Propulsive gait is characterized by a stooped, rigid posture with forward-flexed head and neck, stiffened arms held away from the body, extended fingers, and flexed knees and hips. This posture shifts the body’s center of gravity forward, causing short, rapid, shuffling steps (festination), with difficulty controlling forward (propulsion) or backward (retropulsion) motion.

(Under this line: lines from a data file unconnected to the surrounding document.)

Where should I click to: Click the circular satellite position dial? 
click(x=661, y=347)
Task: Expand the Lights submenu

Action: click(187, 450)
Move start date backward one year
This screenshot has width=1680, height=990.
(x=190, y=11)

It is a hallmark sign of advanced Parkinson’s disease, although it can also result from drug exposure, carbon monoxide poisoning, or manganese toxicity. Early identification is essential for fall prevention and management of underlying neurologic disorders.

Pathophysiology

Propulsive gait arises from degeneration of the basal ganglia, particularly the substantia nigra, leading to impaired dopamine-mediated motor control. Loss of smooth muscle coordination results in rigidity, akinesia, tremor, and postural instability, which collectively produce the characteristic forward-leaning, festinating gait. Drug- or toxin-induced propulsive gait is due to interference with dopaminergic neurotransmission or basal ganglia injury.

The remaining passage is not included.